[POINT DE VUE] Fuite massive de données à la DGFIP : et maintenant, que fait-on ?
Ils sont désolés. Ils sont vraiment désolés. La belle affaire. Vendredi 14 août, la directrice générale des finances publiques, Amélie Verdier, a présenté ses excuses pour la fuite de données massives qui a eu lieu au mois de juin et dont on n’est informé que maintenant. Ses excuses, bien sûr, mais pas sa démission. La décence commune a disparu des modes d’action traditionnels de la fonction publique. Quant aux politiques, on n'en parle même pas.
Ce sont donc les données personnelles de 678 000 contribuables, particuliers et professionnels, qui ont fuité à la suite d’une cyberattaque. Nom, prénom, quotient familial, revenu fiscal de référence, taux de prélèvement à la source de ces Français qui n’avaient rien demandé, se baladent désormais dans la nature. « Mercredi, un acteur malveillant a revendiqué un accès illégitime au système d’information de la direction générale des finances publiques, intervenu fin juin 2026, après une usurpation d’identité », dit seulement le communiqué du ministère de l’Économie et des Finances. Ce n’est même pas l’État qui tient le compte du nombre de victimes de cette attaque malveillante, puisque c’est le site French Breaches qui fournit un chiffre précis : 678 437 personnes, physiques ou morales, concernées, soit 392 867 particuliers et 285 570 professionnels.

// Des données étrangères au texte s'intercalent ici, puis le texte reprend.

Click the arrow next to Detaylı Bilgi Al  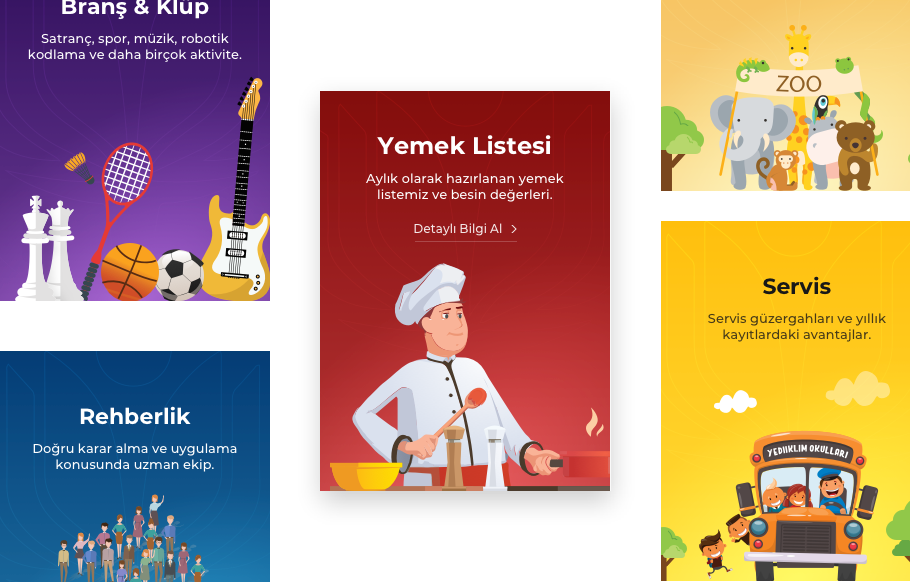(514, 229)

Les données siphonnées par les pirates seraient en vente, précise ce site sur X, pour quelques milliers d’euros, probablement sur le dark web. Et c’est encore French Breaches qui ajoute, dans une déclaration à l’AFP, qu’une nouvelle attaque aurait permis à des pirates (les mêmes, semble-t-il) de piquer, toujours sur cette passoire que semble être le site de la DGFIP, les informations de « près de 2 millions de propriétaires de biens immobiliers et fonciers en France ». Cette fois, ce sont les identifiants fonciers et les informations sur les parcelles cadastrales qui seraient apparemment exposés. À notre connaissance, la DGFIP n’a pas réagi à cette nouvelle attaque présumée, ni au fait que le pirate se vante d’avoir toujours accès au site gouvernemental.

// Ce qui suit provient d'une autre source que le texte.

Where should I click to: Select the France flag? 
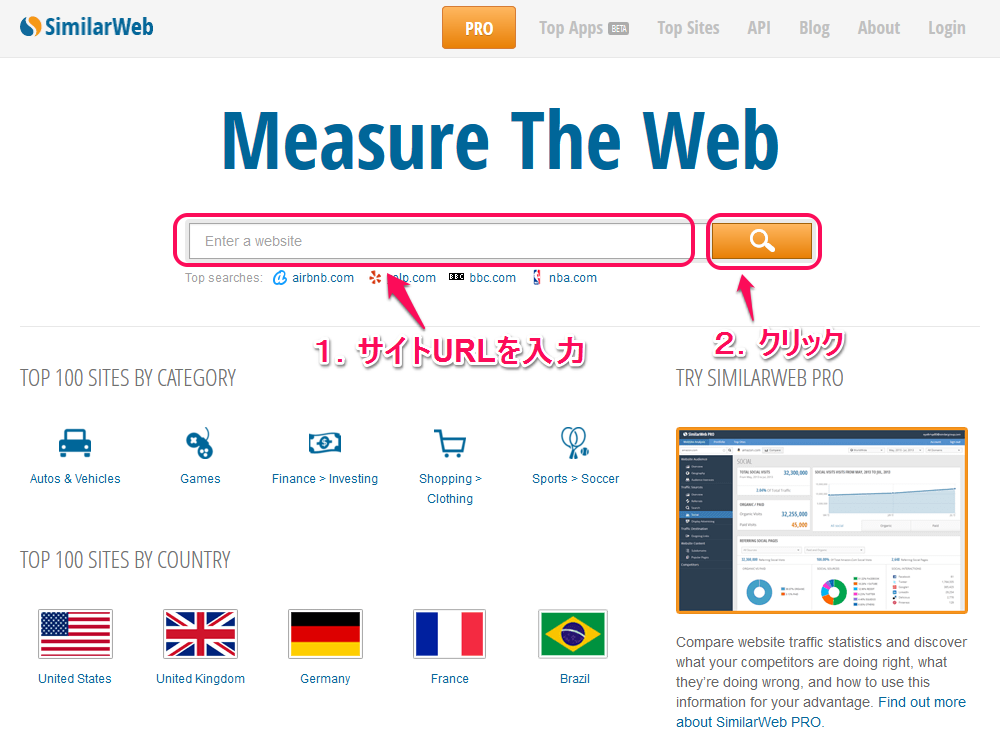(450, 634)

À ce sujet — Piratage de l’administration fiscale : 678.000 contribuables concernés, la directrice générale s’excuse
Quelles mesures concrètes ?
Dans son communiqué concernant la fuite de données des contribuables, la DGFIP assure travailler en étroite liaison avec « le service du haut fonctionnaire de défense et de sécurité (SHFDS), ainsi qu’avec l’Agence nationale de la sécurité des systèmes d’information (Anssi) » - et une quantité sans doute faramineuse d’autres officines gouvernementales à acronymes tirés par les cheveux, et, semble-t-il, totalement inutiles.
Nous savions que nous étions le pays le plus taxé du monde, mais nous ignorions encore avec quelle redoutable facilité n’importe qui pouvait entrer dans les serveurs de l’État comme dans un moulin et se procurer nos informations personnelles. La DGFIP est championne du monde pour ratisser tout ce qu’elle peut, envoyer des relances, des recommandés, des majorations, des taxes et encore des taxes, comme le Prince Jean dans le Robin des Bois de Walt Disney... mais pour protéger les citoyens dont elle fait les poches, on repassera. Des impôts directs et indirects, des taxes foncières pour avoir le droit d’habiter chez soi, la TVA sur ce qu’on mange, les droits de succession pour dépouiller les morts, mais notre pays communiste, comme toutes les dictatures brejnéviennes, est aussi despotique qu’incapable.
Il reste à savoir quelles mesures concrètes prendra le gouvernement pour que cela n’arrive plus. On devine sans peine quelle sera la première réaction : une condamnation avec la plus grande de toutes les fermetés. Pas possible, malheureusement, de « se rendre sur place », dans l’immensité des espaces infinis du monde virtuel. Et puis, il n’y aura plus rien. Ce sera terminé jusqu’à la prochaine fuite. Après les possesseurs d’armes à feu, les contribuables et, apparemment, les propriétaires, on s’aperçoit (mais le découvre-t-on ?) que la France ne protège décidément personne.